Parking in Oxford is like pulling teeth. The streets are really small and unaccomodating. I was pulling through an alley when I got to a spot where one car could barely get through, then this shitty little white car started coming the other way up the alley. It pulled over to the side and the driver, an early 30's bloke with lots of stubble and a clean-cut set of bands across his forehead leaned out of his window and shouted out: "You could get a bus thru there, mate!"
The Point was a really nice venue, two stories on a corner in a roundabout. The engineer/promoter was Mackie from Shifty Disco, a great label in the UK for indie rock. The other bands were local, some kids from the area, pretty ferocious pop-punk stuff. It wasn't a perfect billing but about a hundred or so kids poured into the show room when I started playing and watched the entire set without talking. I sold a few records and we headed back to Birmingham to stay with Alice's father, who is soon to become the real story here...
Birmingham, England - Sunday, April 1, 2001
Breakfast
Sounds of motion, sounds of the morning. I awake upstairs at Alice's father's flat after a surprisingly good night's sleep. The sound of an excited man traipsing about and loud classical music in stereo from the upstairs to the down. I pulled the covers off of me but still couldn't move. I got in the shower but I still couldn't move. The drive to Glasgow was threatening.
Lewis Braithwaite is a lecturer. He is an expert on British architecture and an aficianado of the more classical cities like Glasgow, so a history and architecture lesson at the breakfast table was in order. He is a slight man, maybe 5' 7" tall, stringy grey hair, wild eyes and a man who spends very little time either thinking or even breathing inbetween sentences. We talk more about Glasgow and he trailed off into the other room, returning with a black cat.
"Yes, yes - you see the dead odd thing about this cat here ... well we lost him there for a few days. Ran right out the door and we'd not seen him in a week. He returned here to our doorstep and well - I suppose the best way you could describe him was .. well... shagged out,' I suppose."
Glasgow, Scotland - Sunday, April 1, 2001
Ruby + The White Papers + Squander Pilots @ 13th Note Club
Everyone had a different idea of how long it would take to get to Glasgow from Birmingham. John Jervis said 10 hours. Lewis Braithwaite said 8 hours. We thought it would take 6. We made it in 5.
Glasgow was cold. I had been wading through throat problems the night before, which isn't that big of a deal because my voice is more nasal than it is throaty, but all the same I had to watch the cold. I must have walked around for an hour and a half looking for a scarf that didn't make me look like a puss before Alice finally found one. So now I was styling in a wool-neck jacket and jeans with a scarf covering up the bottom half of my face. All I needed was a hoodie hat.

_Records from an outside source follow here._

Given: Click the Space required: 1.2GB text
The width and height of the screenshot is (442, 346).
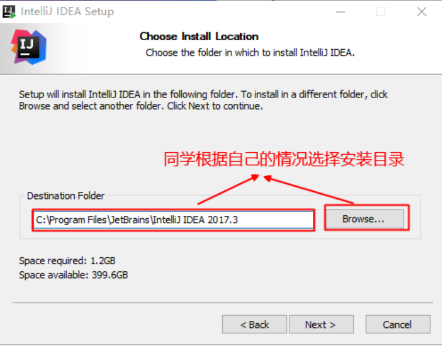Looking at the screenshot, I should pos(67,261).
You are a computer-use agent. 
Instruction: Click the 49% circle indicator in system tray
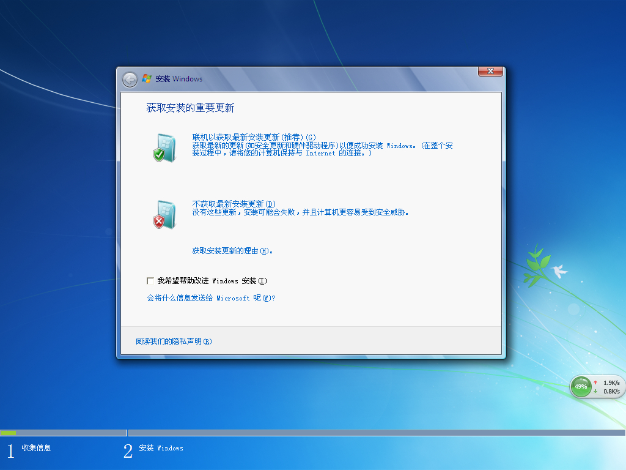pos(580,387)
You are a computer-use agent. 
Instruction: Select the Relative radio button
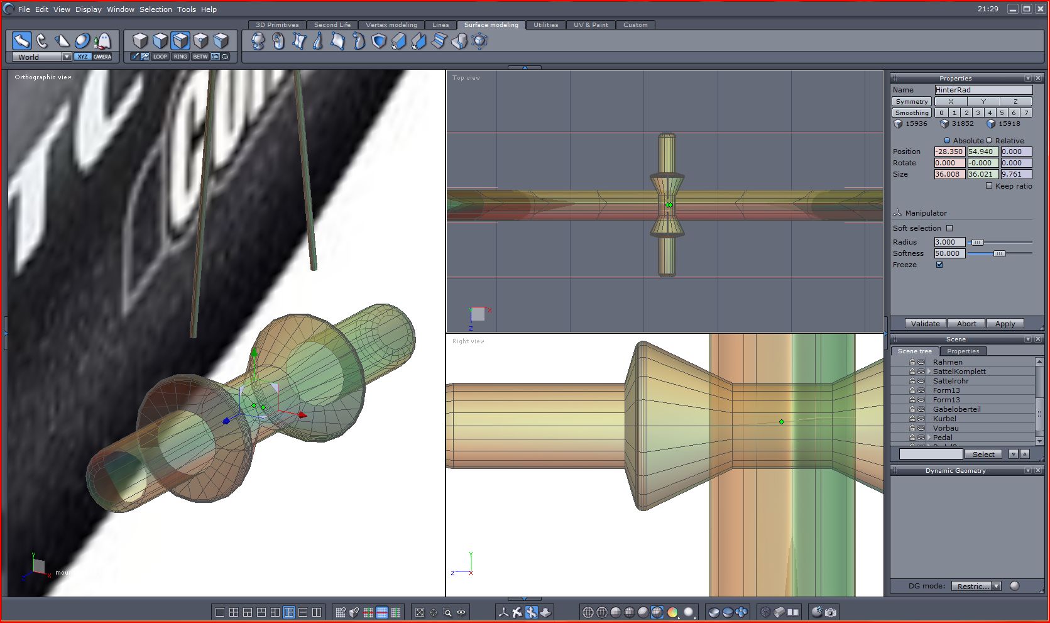tap(989, 141)
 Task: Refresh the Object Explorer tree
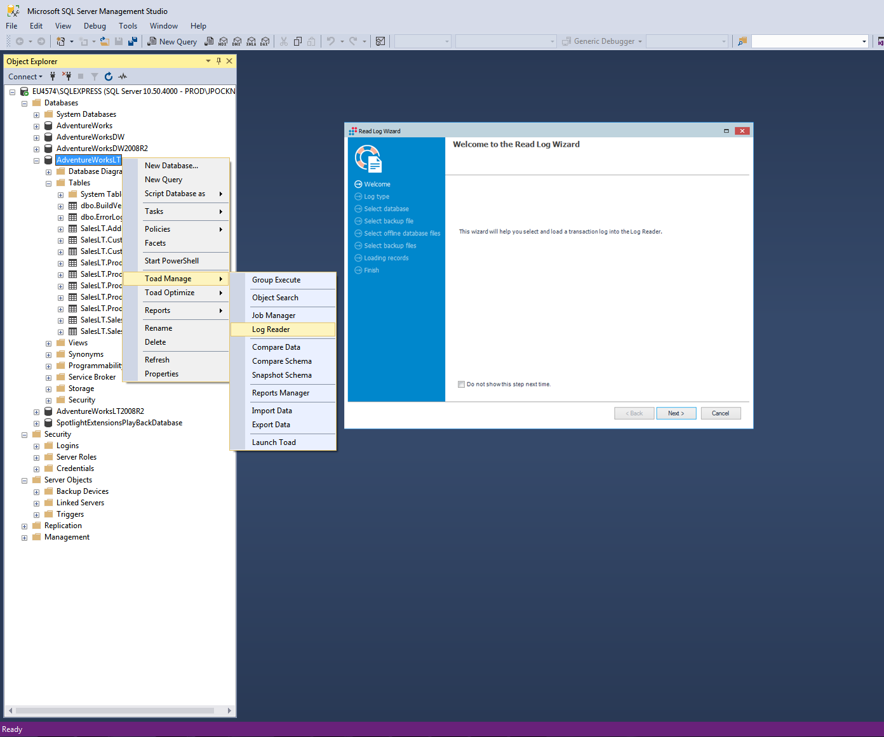click(108, 76)
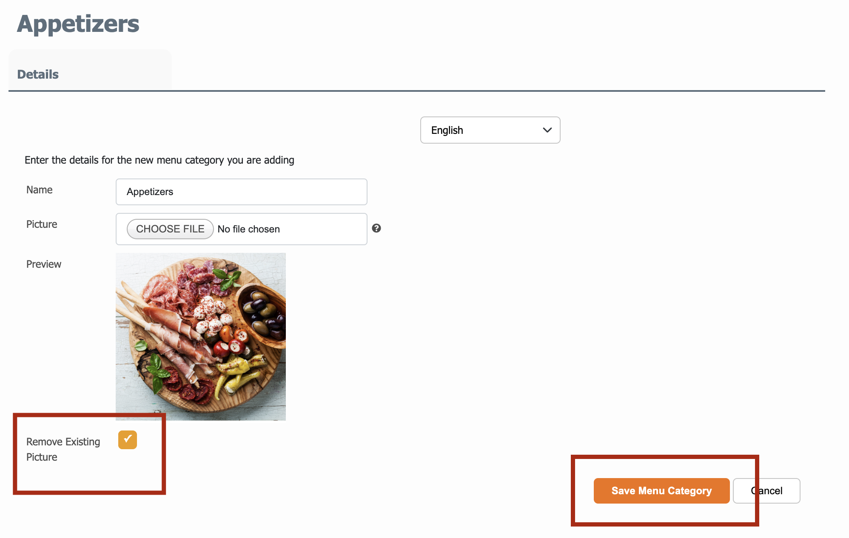The height and width of the screenshot is (538, 849).
Task: Click the Cancel button
Action: tap(766, 491)
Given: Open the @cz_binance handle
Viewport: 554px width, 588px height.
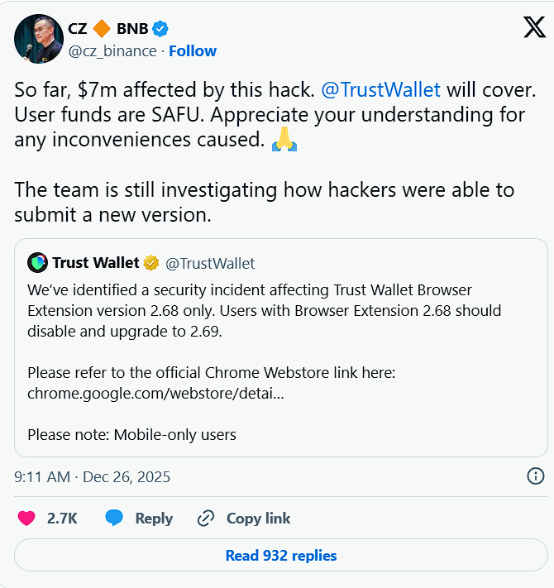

The 13th Note is a two-story affair situated on the banks of the Clyde River in central Glasgow. We showed up around 4 in the afternoon and there was a rally going on in the upstairs part. A young member of the Scottish Parliament was holding a meeting with townsfolk in support of legalizing Cannabis. He was situated in the back of the room, standing on a table, the room dimly lit like a club will always be, screaming at the top of his lungs about the foolishness of keeping Cannabis illegal. The crowd was packed into every crevice of the upstairs room and shouted along in thick Scottish tongue whenever he would raise his fist. Intense, all of it. I don't smoke but the guy had a point - a veritable blackboard of facts and figures coming straight off the top of his head with a raw intensity I had to take a shine to.
So the first band played. It was only later on, during my set, that I came to the realization about a curious fact with their set: all of their songs ran together, and I was outside when they finished their set, so I never actually heard the crowd cheering or applauding a song. This was to become paramount after my first song, because right as I finished it, I was greeted with a bellowing "whoaaaaa!!!" and a smattering of applause. I was bewildered to say the least. The room was dark - full of maybe 100 or so people but pretty dark, and the stage lights were bright as all hell, bright and warm enough for me to play in a t-shirt, which I hadn't done on the entire tour. So I kept on and after every song I endured the same "whoaaaaa!!!" - always uncertain as to whether I was receiving applause or getting heckled. I played my standard five-song set and left the stage under the same veil of bizarre cheers and pushed my gear over to the side.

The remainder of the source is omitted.